Saturday, March 26: growing silence and a return to normal life. Five days and current atrocities have already faded from memory. Five days and it seems like the world is ready for the next strike. It is this developing trend in the aftermath of terrorist activity that has consistently occurred over the past several years. Most tragedies, like those in Turkey and Nigeria, go unnoticed by international media. Events that are lucky enough to gain world attention, like that of Brussels, hold interest for a short time and are quickly added to the growing list of terrorist attacks around the globe. These horrors are the temporary topics of daily conversation before they are lost with passing time. Are we becoming numb to terrorism? Are we beginning to lose the value of human life due to the mass familiarization with death?

As a college student, I have taken a variety of classes during my first year in the hope of expanding my world view. Is that not the reason for these institutions? To provide us with a greater view of the world and the people within it.
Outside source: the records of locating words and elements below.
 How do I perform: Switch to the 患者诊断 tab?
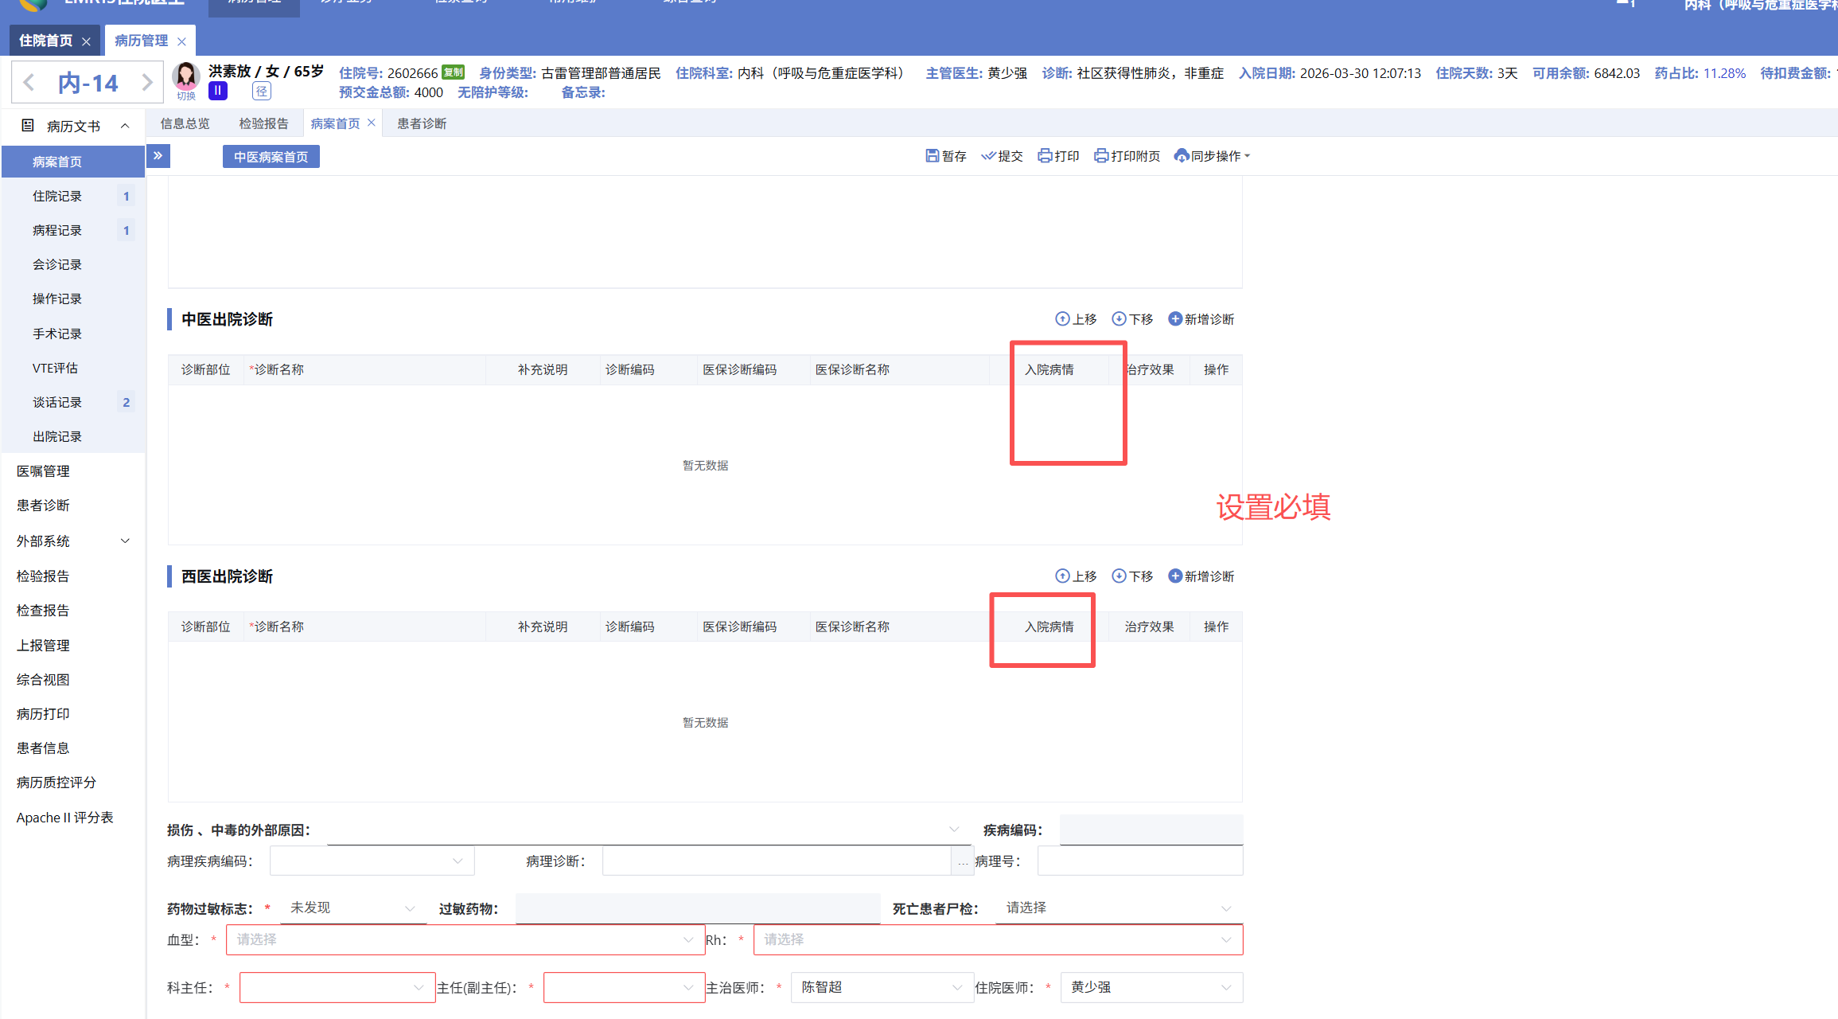422,123
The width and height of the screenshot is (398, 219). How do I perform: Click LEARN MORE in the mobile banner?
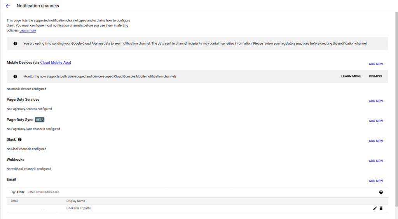coord(351,77)
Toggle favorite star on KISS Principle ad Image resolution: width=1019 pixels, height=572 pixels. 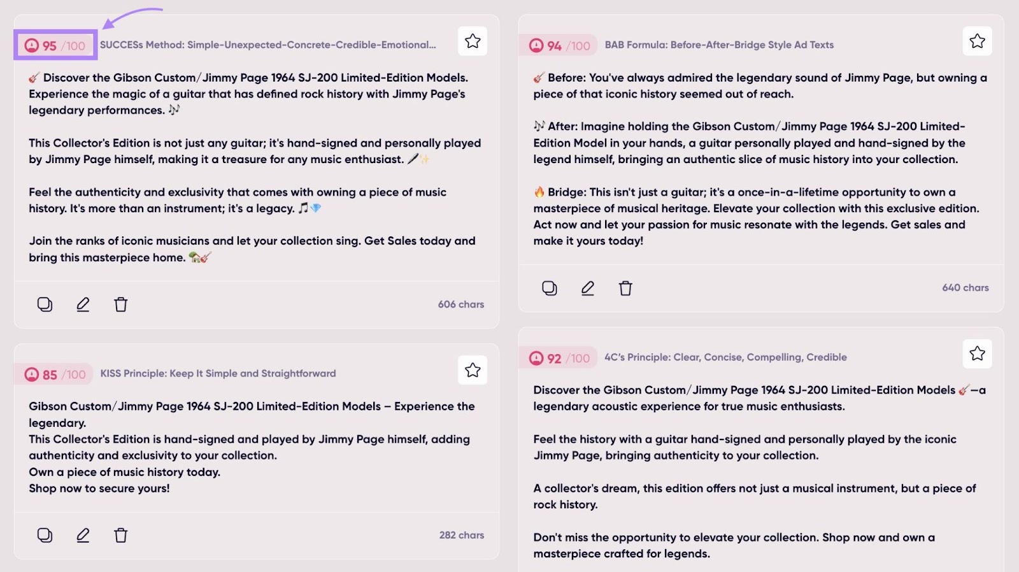point(473,370)
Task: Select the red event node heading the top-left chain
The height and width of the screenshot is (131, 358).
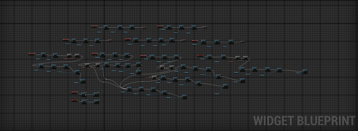Action: tap(95, 26)
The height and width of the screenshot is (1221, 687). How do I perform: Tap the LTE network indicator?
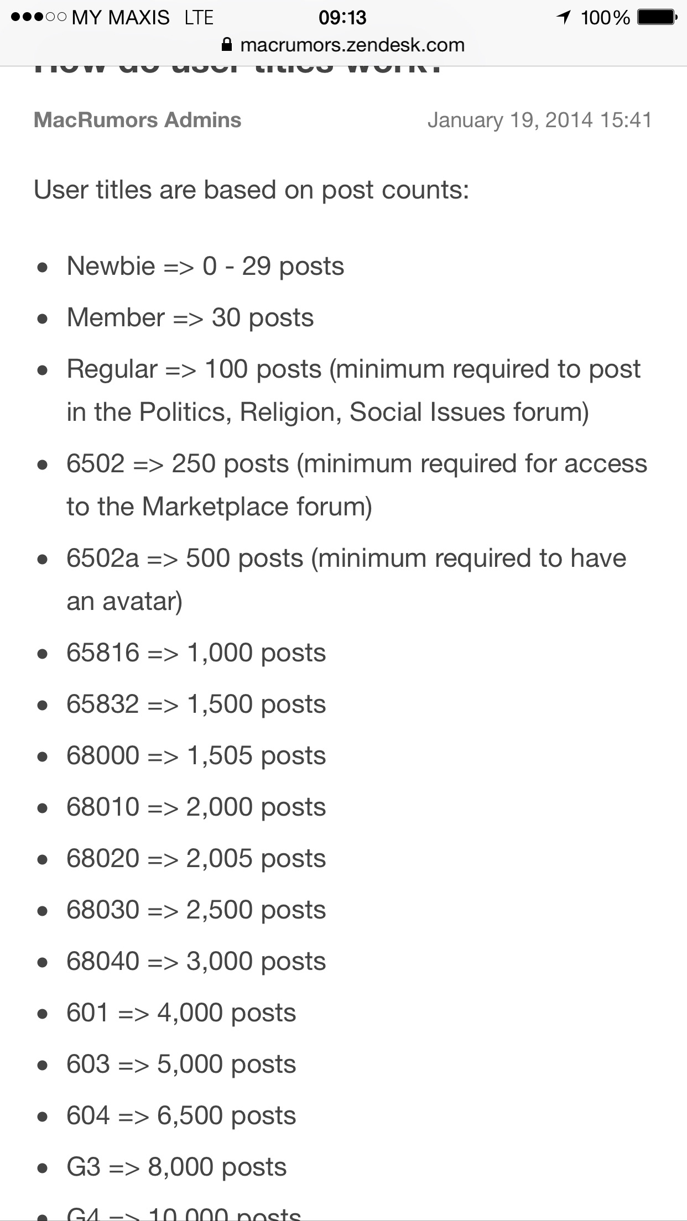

If this is true, then why have I not been exposed to more class discussions on the brutality facing our world? I understand that international conflicts may not be the focus of every class, but human life transcends all boundaries. Its value and discussion should not be limited to certain periods of the day or even left absent in certain classes, especially in times of tragedy. Even if we cannot directly involve ourselves with relief efforts in Brussels, Turkey, or the endless list that faces us, it is our human duty to at least talk about these issues.

Death is not an easy discussion, but how much harder it must be to suffer and not reach the view of others. Even if we do not understand these situations, we must talk about them to act as a helpline for those victimized. We cannot allow our daily lives to be absent of this discussion. Though we can go day to day without talking about these atrocities, the victims are engulfed by the constant danger that faces them. They cannot simply refuse to acknowledge what is going on because it is their lives that hang on the brink. They are in a difficult position to help themselves, and in many situations this option does not exist. These victims rely on outside help and this aid can only start with conversation.

If we remain silent, a variety of problems can occur. Either those who are victimized will suffer alone and remain unheard, or we will become increasingly numb to terrorist activity. If these events pass by our view like stock prices or sports, then they lose their impact on the world. It is this growing detachment from attacks across the globe that makes terrorism so dangerous. If these atrocities can occur without raising much opposition, then how do we expect them to stop? We must remain informed about these attacks so that we do not drift too far from the pain that inflicts our world everyday.

I do not believe this lack of conversation is limited to my classes or my specific institution. Silence is growing around the world and it seems that terrorism is becoming a normality. Why are attacks in the Middle East not headlines when they too are causing the same destruction of human life we see in Brussels? Are these events somehow secondary to those that occur closer to home? It is this growing discontinuity between the value of human life around the world that scares me. If we do not give the victims their due attention, then we are not equaling the value of human life. If we do not facilitate conversation, then we are allowing for the numbing power of terrorism to take hold.